Recupero con alegría algunos de mis hábitos preferidos como ir al horno de Elvira en Ademuz a comprar magdalenas. Esta vez también me he llevado una empanada donde se han depositado trozos de orza, de pimientos, como si se tratara de un mosaico artístico digno de Cezanne, cuando este dejaba de pintar manzanas. Hay que madrugar antes que el sol descargue toda su excelencia solar. De muy de mañana paseo con los perros por alguno de los caminos que rodean al pueblo. Los sonidos de la naturaleza despiertan todos sus sentidos mientras recogen con entusiasmo ramas, trozos de mazurca de maíz, todo lo que se puede coger y de paso esconder, como si se tratara del botín más preciado de la tierra. Con el móvil repito el ejercicio de capturar algunos pedazos del paisaje. En Torrebaja, uno de los municipios que forman la comarca, se reúnen silenciosamente en medio de una exuberancia vegetal, el Túria y su afluente el Ebrón, para seguir haciendo camino hacia territorio Ademuz. Algunos manzanos, los pocos que han sobrevivido en el término municipal, muestran ya sus pequeñas manzanas de un verde luminoso. Mi amiga Montse de la farmacia del pueblo, exhibe en sus ventanas un florido y plástico escaparate como si estuviéramos en una de esas postales típicas del Tirol. El campanario de la iglesia sigue marcando escrupulosamente las franjas horarias como los altavoces de los vendedores ambulantes que nos recuerdan cada temporada los magníficos melones de Tomelloso y los dulces melocotones de secano que se derriten en la boca. Todo sigue igual. Hasta la bocina estruendosa del camión del butano anunciando su llegada por las calles del pueblo cada viernes, como si fuera conducido por Arnold Schwarzenegger.

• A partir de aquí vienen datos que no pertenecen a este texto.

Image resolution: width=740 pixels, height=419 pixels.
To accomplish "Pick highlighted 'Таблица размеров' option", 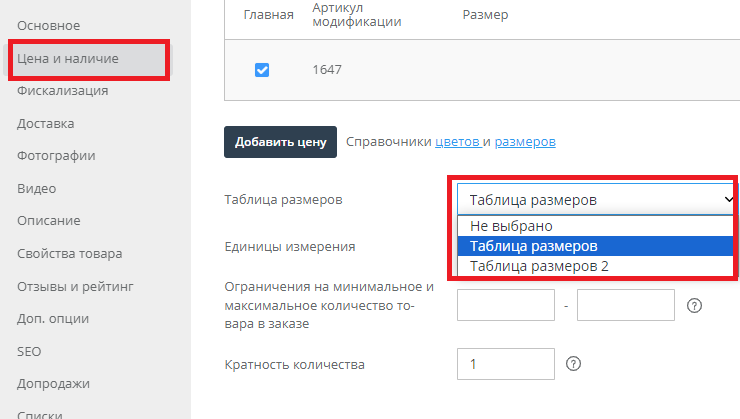I will coord(533,246).
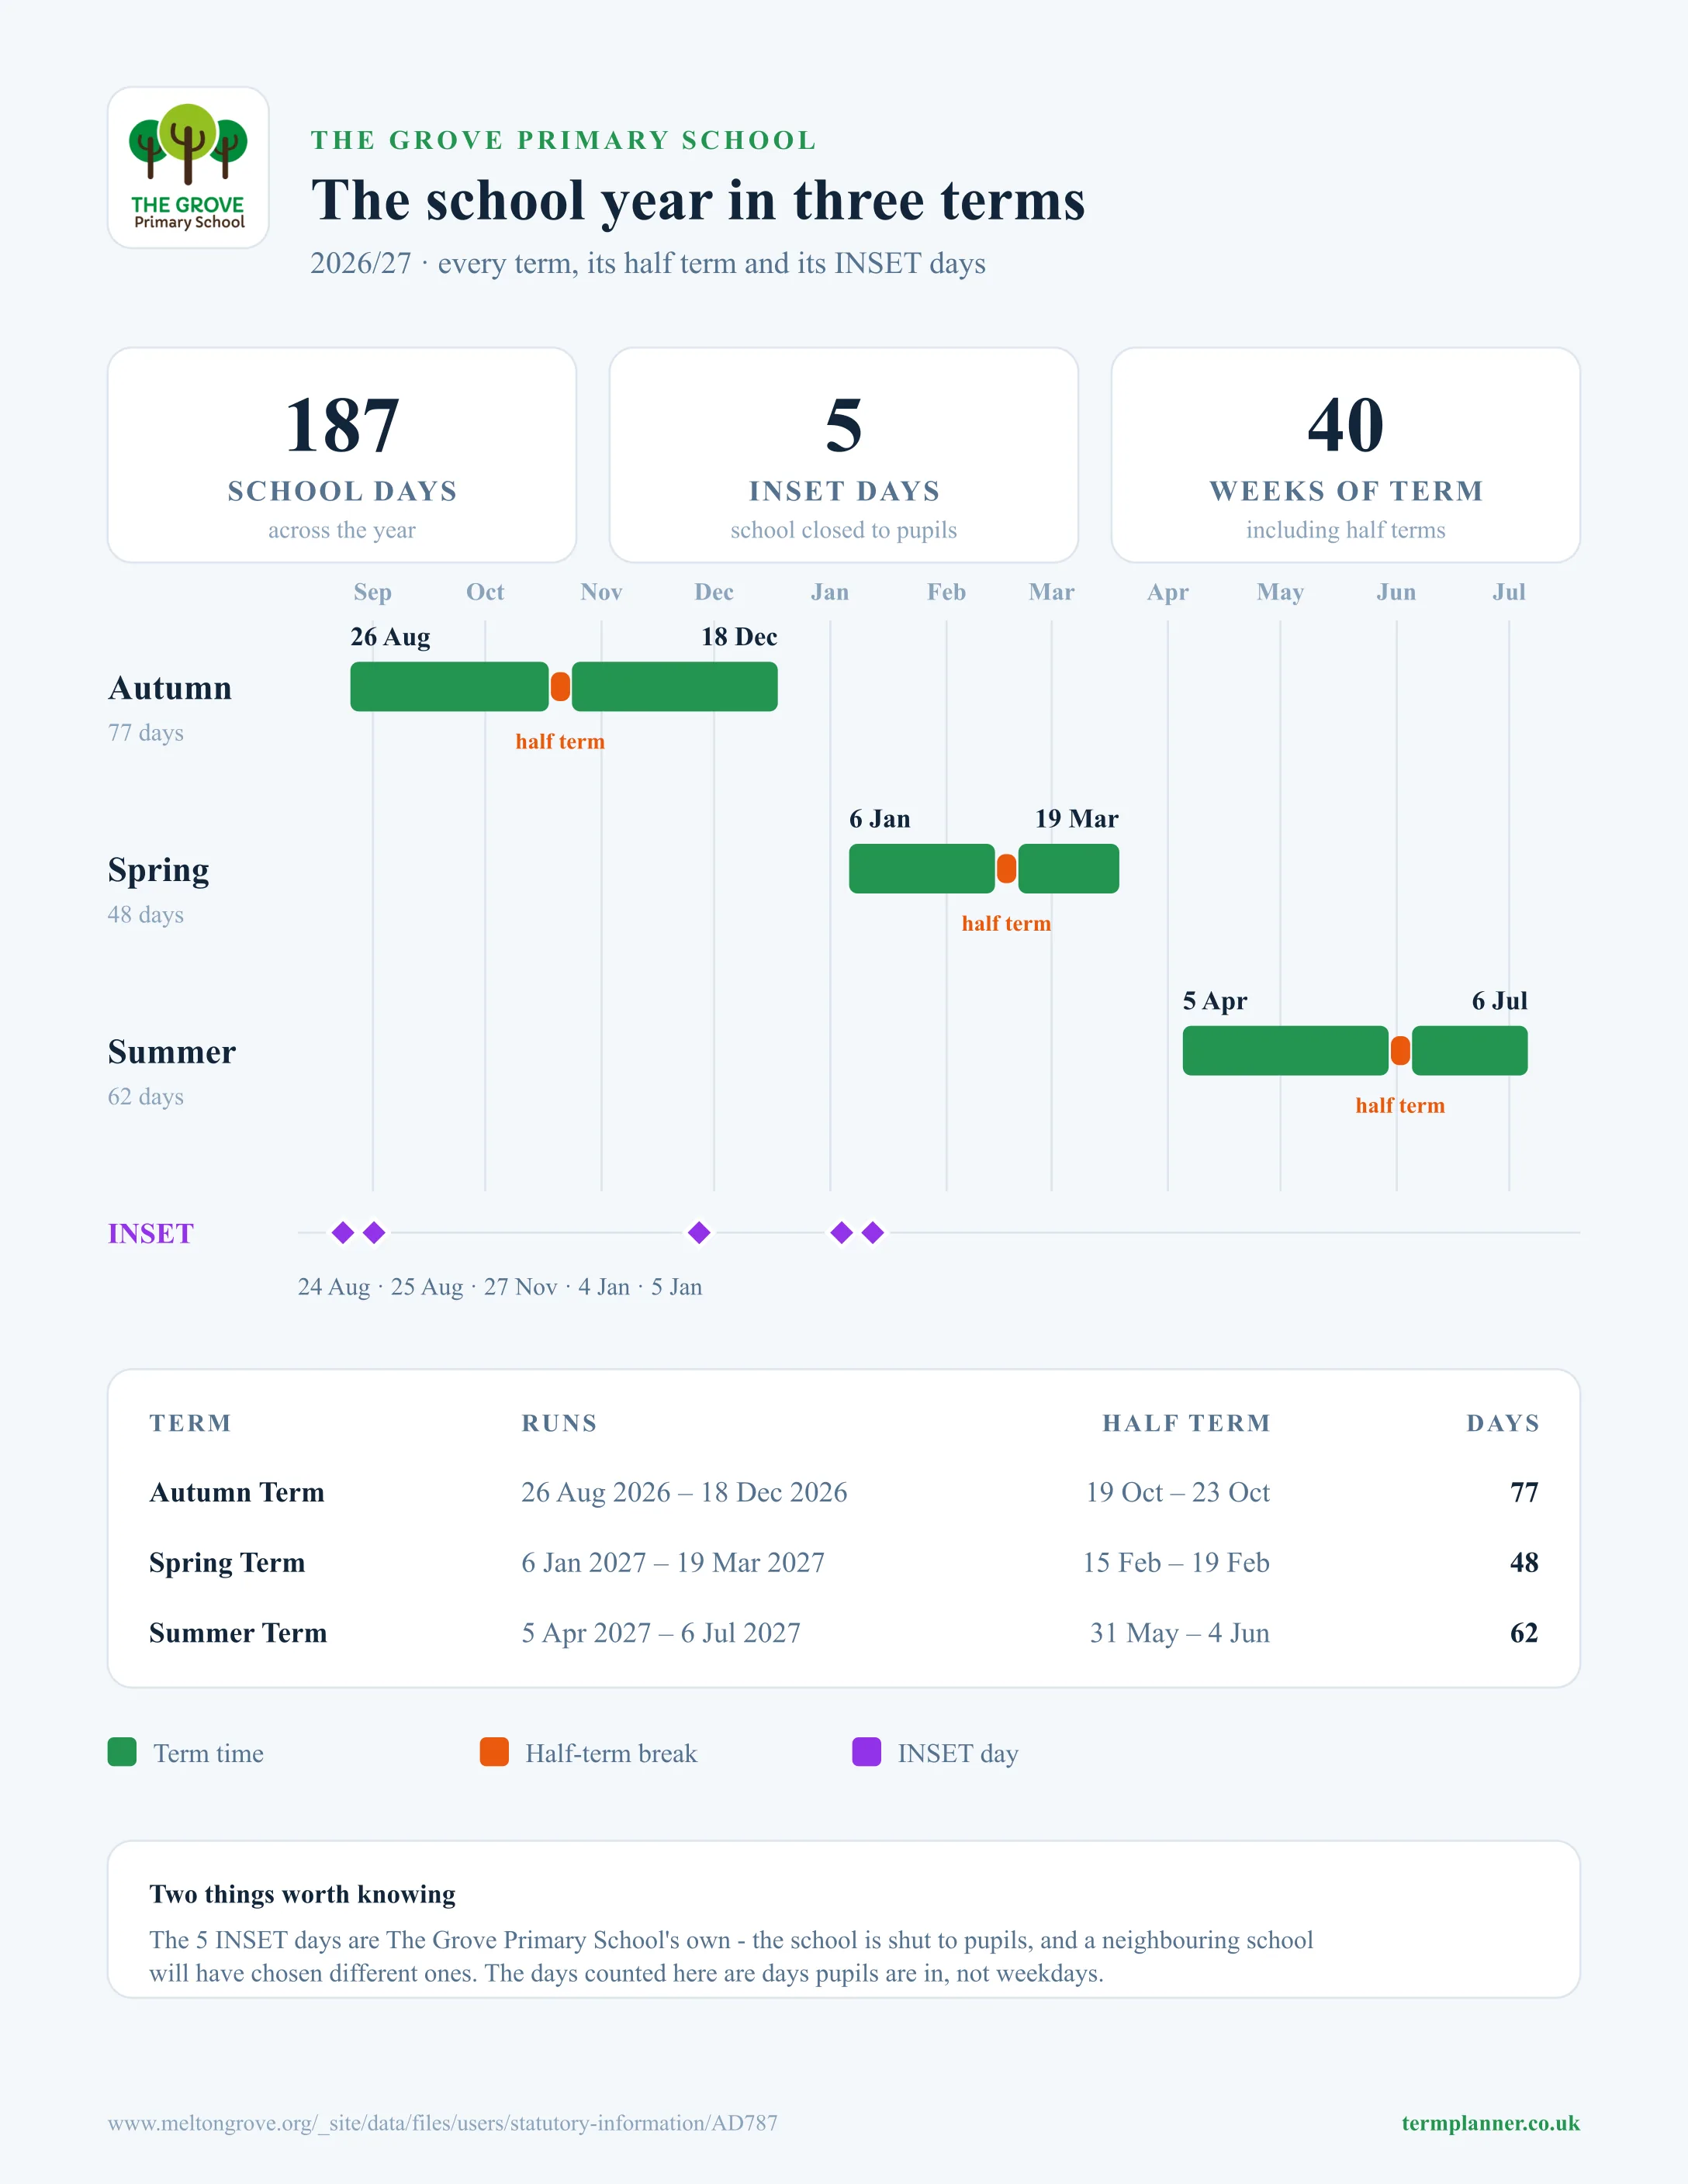Click the Autumn Term table row

844,1492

Al caer la noche, las primeras estrellas comienzan a anunciarse por los perfiles de las montañas vecinas. Despues, ya entrada la noche, volveré a mirar ese mar de constelaciones tratando de identificar algunas de ellas. «Ah, ahí está el Gran Carro de la Osa Mayor» exclamaré con orgullo astrofísico. Y volveré a seguir el camino lechoso de la Vía Láctea cruzando el firmamento infinito. Y entonces, de repente, el aire se llenará de un olor intenso a tomillo, pino, romero y espliego.